**Work task:** From the entries below, copy exactly the lines from the one that contains "For every named target in this 273×2576" through the one that contains "Bilddatenbank", both included, and only those.

**Extracted records:**
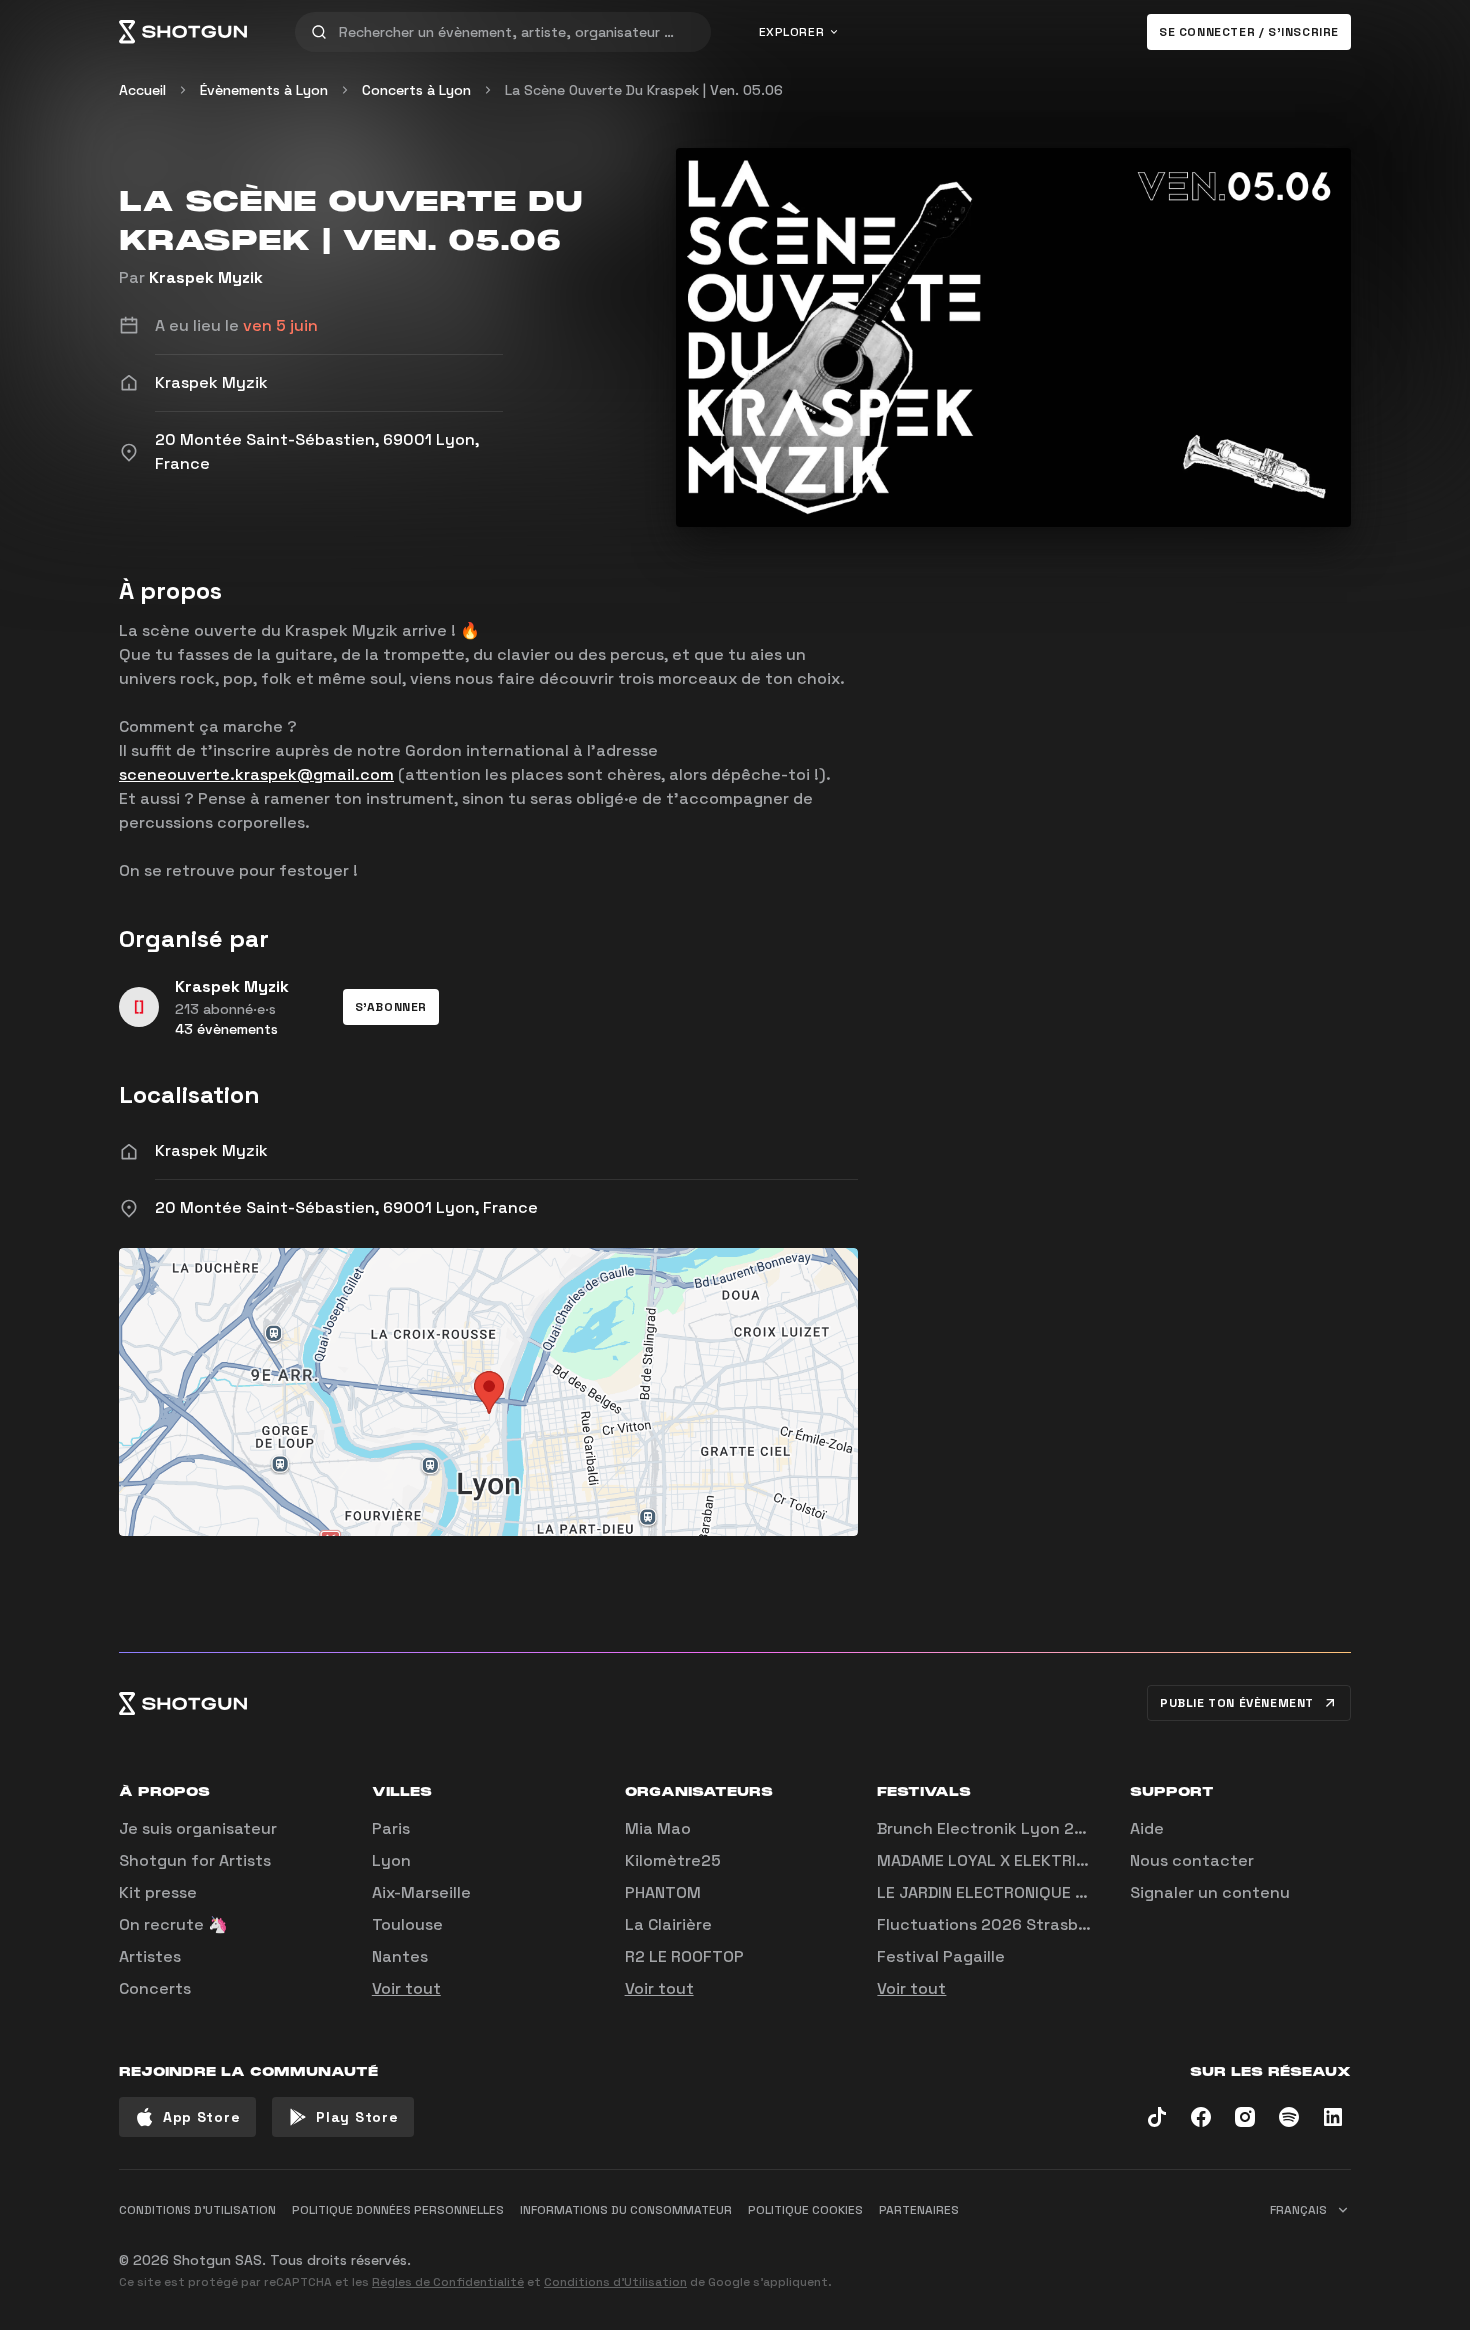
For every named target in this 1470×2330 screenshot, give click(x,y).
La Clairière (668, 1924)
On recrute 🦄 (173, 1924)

...

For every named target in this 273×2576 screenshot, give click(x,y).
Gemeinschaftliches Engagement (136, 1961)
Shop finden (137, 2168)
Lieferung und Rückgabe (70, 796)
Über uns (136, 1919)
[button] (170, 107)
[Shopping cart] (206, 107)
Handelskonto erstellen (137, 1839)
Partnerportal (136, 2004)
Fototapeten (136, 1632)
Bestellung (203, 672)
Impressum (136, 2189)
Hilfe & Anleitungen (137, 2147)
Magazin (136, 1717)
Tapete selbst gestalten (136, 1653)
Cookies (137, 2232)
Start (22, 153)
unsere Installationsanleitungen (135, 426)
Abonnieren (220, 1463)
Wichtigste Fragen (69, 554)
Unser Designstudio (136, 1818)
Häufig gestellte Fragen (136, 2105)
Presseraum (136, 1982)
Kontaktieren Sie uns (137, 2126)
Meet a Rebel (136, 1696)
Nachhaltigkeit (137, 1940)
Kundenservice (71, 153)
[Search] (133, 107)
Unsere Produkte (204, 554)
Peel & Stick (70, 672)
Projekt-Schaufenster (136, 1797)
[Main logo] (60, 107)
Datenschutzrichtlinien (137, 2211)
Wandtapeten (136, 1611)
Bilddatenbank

**Output for this exercise:**
For every named target in this 273×2576 screenshot, give click(x,y).
Gemeinschaftliches Engagement (136, 1961)
Shop finden (137, 2168)
Lieferung und Rückgabe (70, 796)
Über uns (136, 1919)
[button] (170, 107)
[Shopping cart] (206, 107)
Handelskonto erstellen (137, 1839)
Partnerportal (136, 2004)
Fototapeten (136, 1632)
Bestellung (203, 672)
Impressum (136, 2189)
Hilfe & Anleitungen (137, 2147)
Magazin (136, 1717)
Tapete selbst gestalten (136, 1653)
Cookies (137, 2232)
Start (22, 153)
unsere Installationsanleitungen (135, 426)
Abonnieren (220, 1463)
Wichtigste Fragen (69, 554)
Unser Designstudio (136, 1818)
Häufig gestellte Fragen (136, 2105)
Presseraum (136, 1982)
Kontaktieren Sie uns (137, 2126)
Meet a Rebel (136, 1696)
Nachhaltigkeit (137, 1940)
Kundenservice (71, 153)
[Search] (133, 107)
Unsere Produkte (204, 554)
Peel & Stick (70, 672)
Projekt-Schaufenster (136, 1797)
[Main logo] (60, 107)
Datenschutzrichtlinien (137, 2211)
Wandtapeten (136, 1611)
Bilddatenbank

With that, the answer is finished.